Activity >>
The final sentence of the Linux troubleshooting column below names things the author will explain or discuss. List all four.

Provided text >>
Hack and / - Linux Troubleshooting, Part I: High Load
This column is the first in a series of columns dedicated to one of my favorite subjects: troubleshooting. I'm a systems administrator during the day, and although I enjoy many aspects of my job, it's hard to beat the adrenaline rush of tracking down a complex server problem when downtime is being measured in dollars. Although it's true that there are about as many different reasons for downtime as there are Linux text editors, and just as many approaches to troubleshooting, over the years, I've found I perform the same sorts of steps to isolate a problem. Because my column is generally aimed more at tips and tricks and less on philosophy and design, I'm not going to talk much about overall approaches to problem solving. Instead, in this series I describe some general classes of problems you might find on a Linux system, and then I discuss how to use common tools, most of which probably are already on your system, to isolate and resolve each class of problem.
For this first column, I start with one of the most common problems you will run into on a Linux system. No, it's not getting printing to work. I'm talking about a sluggish server that might have high load. Before I explain how to diagnose and fix high load though, let's take a step back and discuss what load means on a Linux machine and how to know when it's high.

Given information >>
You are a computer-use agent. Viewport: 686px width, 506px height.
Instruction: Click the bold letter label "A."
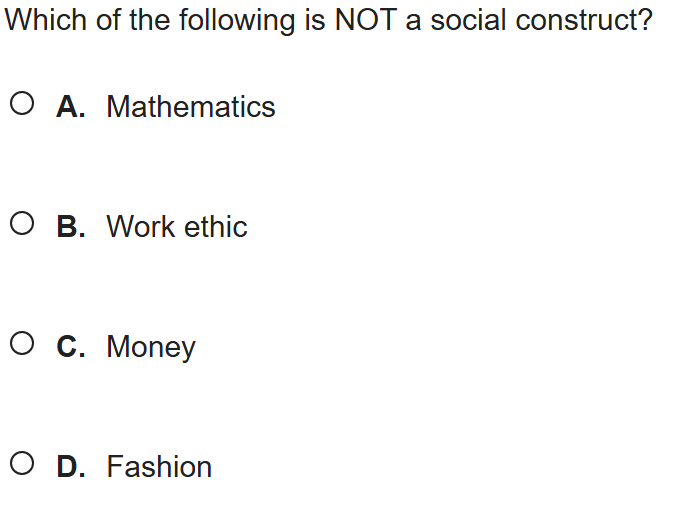[x=71, y=107]
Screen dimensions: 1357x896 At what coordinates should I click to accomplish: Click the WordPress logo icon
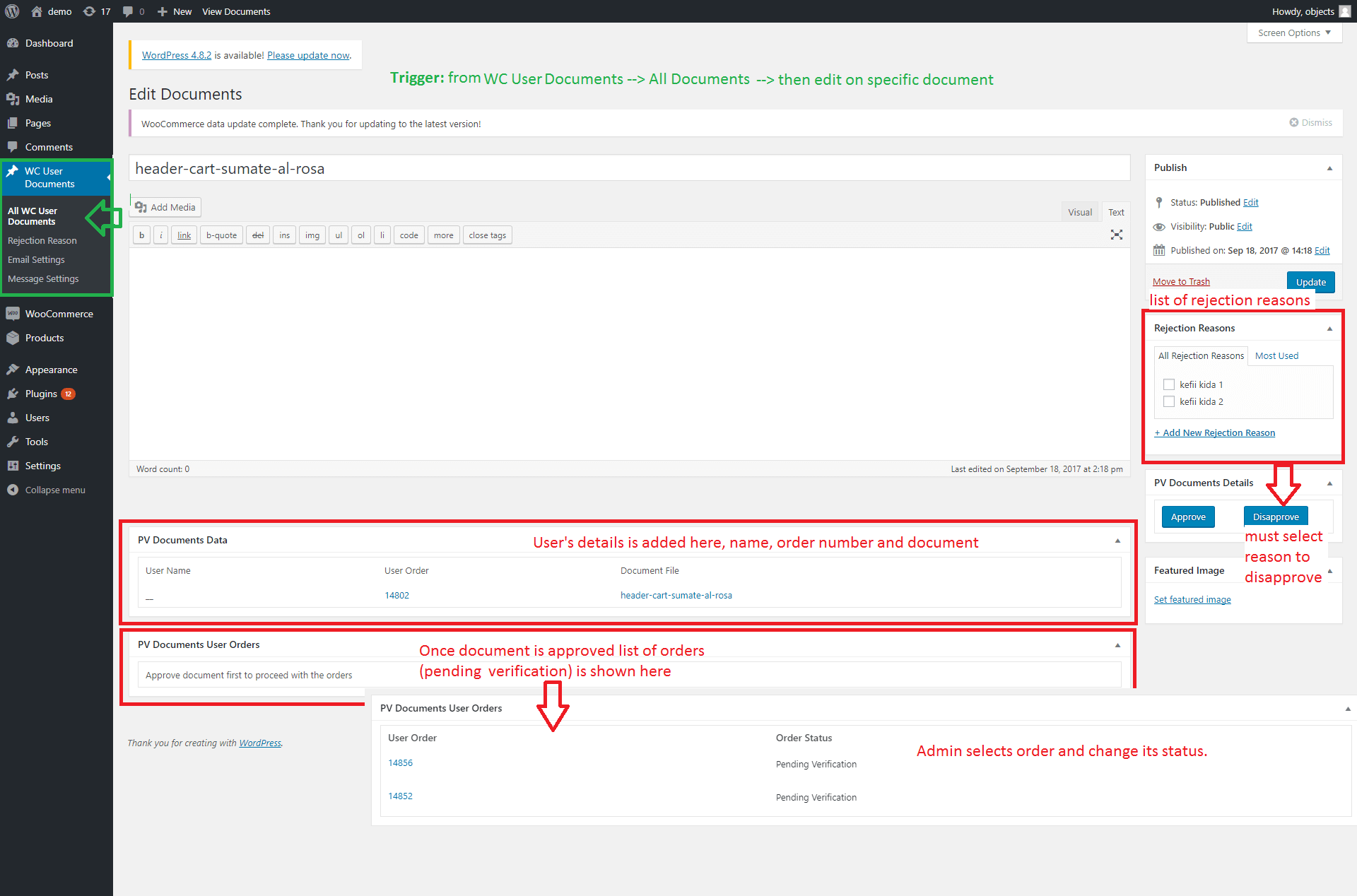click(12, 11)
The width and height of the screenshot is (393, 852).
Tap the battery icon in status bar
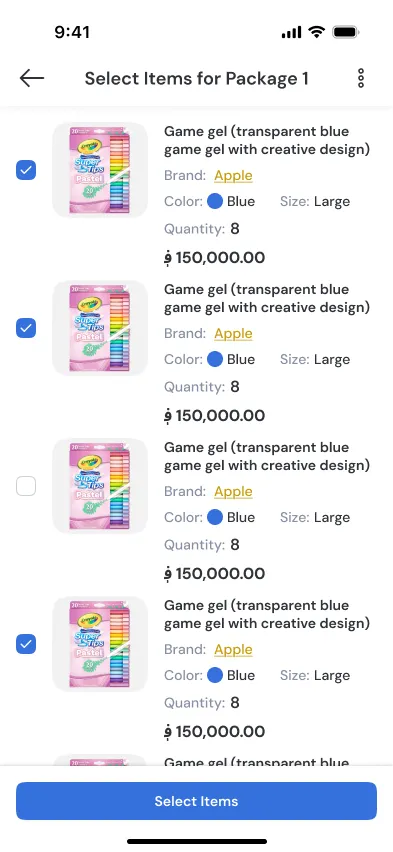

Response box >>
- How to diagnose high load
- How to fix high load
- What load means on a Linux machine
- How to know when load is high